Not If, But When
That's because the election train is picking up more and more speed by the day. The only thing that can stop it now would be the NDP - we don't know what Layton will decide, but from their tone in the house today, they certainly don't sound like a party looking for a way out.
So unless the NDP backs down or Harper prorogues (ha ha), the question becomes how the 40th parliament will meet its demise. Among the possibilities:
A. Defeat on the budget, slated to be tabled March 22nd, and voted on later that week in a series of confidence motions.
B. Defeat on an opposition motion: Although today's rulings did not trigger an immediate confidence motion, the committee exploring these issues is scheduled to report back to the House of Commons on March 21st and March 25th.
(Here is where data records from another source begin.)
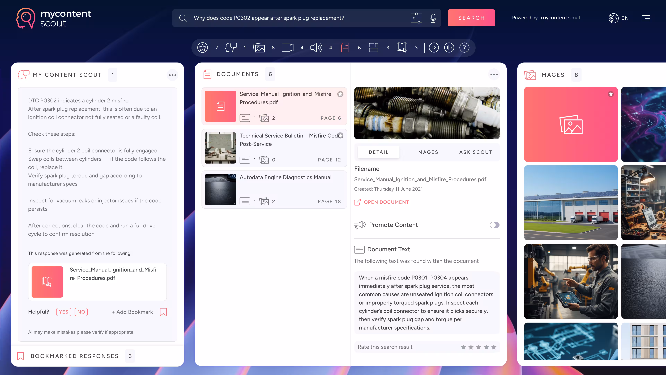Click the search filter sliders icon
Image resolution: width=666 pixels, height=375 pixels.
point(416,18)
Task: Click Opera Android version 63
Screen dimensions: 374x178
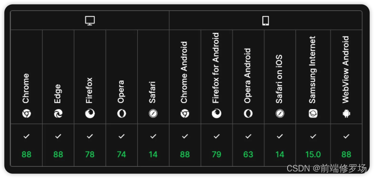Action: coord(248,155)
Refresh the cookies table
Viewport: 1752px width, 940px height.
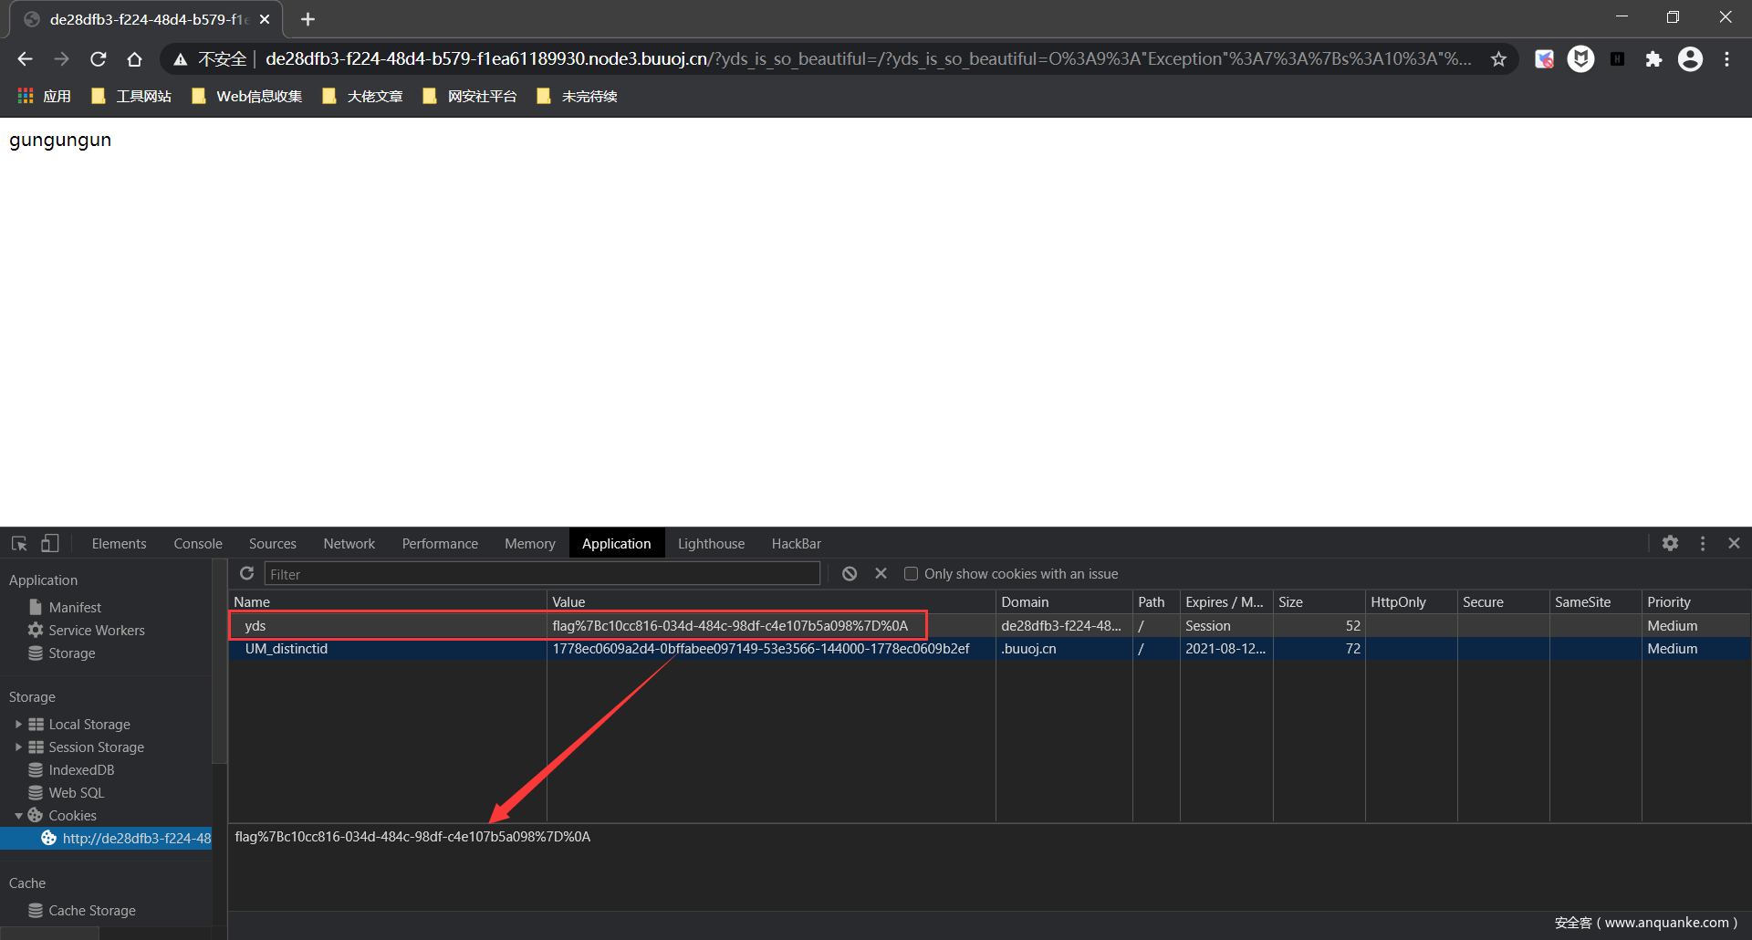click(x=246, y=574)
Either could lead to a confidence vote, but if the Tories are set on tabling a budget, it's entirely in their power to delay the vote until after Budget Day.
The end result of these two possibilities is essentially the same: Canadians see the budget, and we all go to the polls on May 2nd or May 9th.
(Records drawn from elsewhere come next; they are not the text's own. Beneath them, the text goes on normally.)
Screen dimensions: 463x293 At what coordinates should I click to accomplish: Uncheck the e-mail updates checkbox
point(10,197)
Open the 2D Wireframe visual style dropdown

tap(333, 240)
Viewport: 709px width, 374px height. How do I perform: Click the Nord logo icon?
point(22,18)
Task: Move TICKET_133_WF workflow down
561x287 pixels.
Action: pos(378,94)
There is, however, a third option:
C. Harper goes to the GG and pulls the plug, like he did in 2008.
Now, there are some good reasons for Harper to wait. He can blame the opposition for causing an election nobody wants. He can show Just Visiting ads on every hockey game and cricket match for the next two weeks, without worrying about election spending limits. And he gets to table what most assume will be a voter-friendly budget.
That said, as Globe blogger Rob Silver argues, there are good reasons to pay a visit to Rideau Hall before then:
If I were Stephen Harper, given the pile of scandals that have the potential to become a dominant election issue (and there is no reason at this time to think that any of the scandals Harper is facing is harming him electorally), I think it would be foolhardy to give the opposition two extra weeks to lay tracks.
And heck, he can just turn the budget into his campaign platform anyways. Plus, it lets Harper get that messy election business over with before the Royal Wedding.
Add it all up and I tend to think we're in for two weeks of phony war before the campaign kicks off.
That said, if I were David Johnson, I wouldn't be making any March break travel plans. Just in case.